┌─ Source data

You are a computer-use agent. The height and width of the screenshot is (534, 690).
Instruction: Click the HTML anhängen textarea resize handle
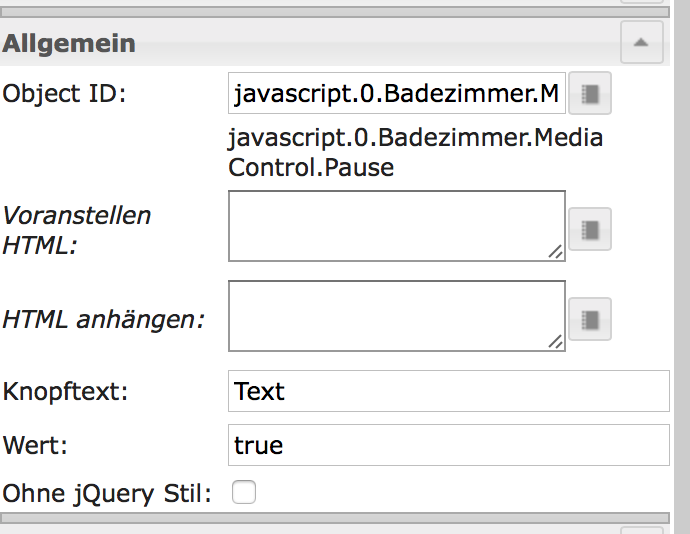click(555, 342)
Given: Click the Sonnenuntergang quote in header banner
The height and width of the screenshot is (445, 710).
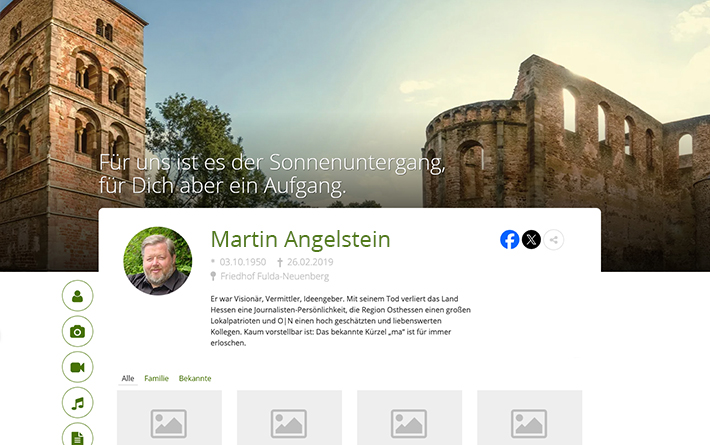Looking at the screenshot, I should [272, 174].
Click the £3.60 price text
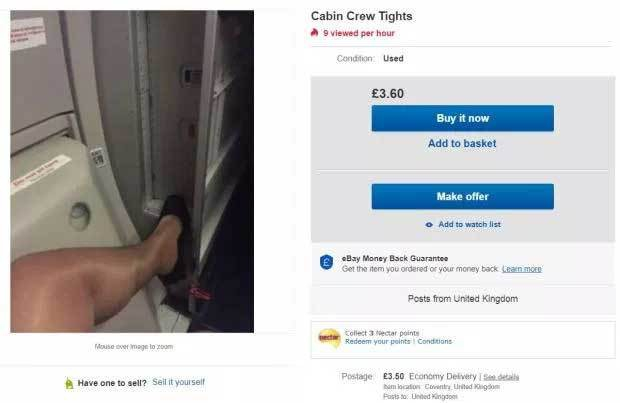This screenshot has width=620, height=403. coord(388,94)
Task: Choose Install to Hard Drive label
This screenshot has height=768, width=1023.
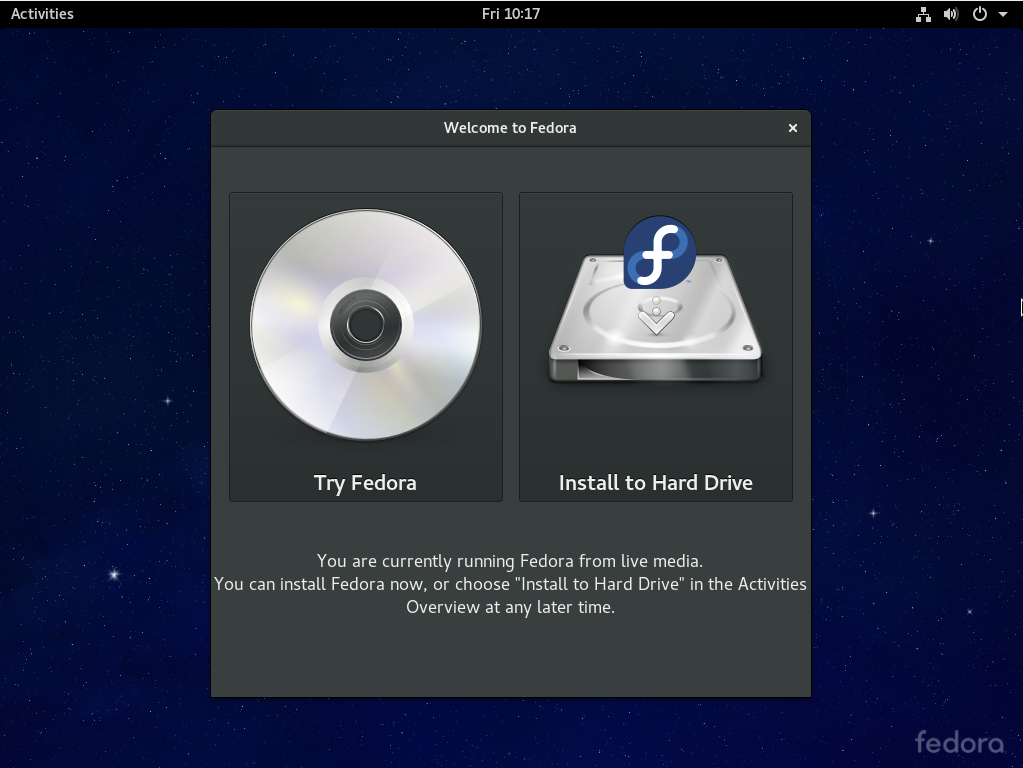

└─

* Exercise description
Print all the entries again exactly as written, but without the pictures.

* Output for this task
You are a computer-use agent. The height and width of the screenshot is (534, 690).
Instruction: Click the HTML anhängen textarea resize handle
click(555, 342)
Given: Click the Sonnenuntergang quote in header banner
The height and width of the screenshot is (445, 710).
Looking at the screenshot, I should [272, 174].
Click the £3.60 price text
This screenshot has width=620, height=403. coord(388,94)
Task: Choose Install to Hard Drive label
This screenshot has height=768, width=1023.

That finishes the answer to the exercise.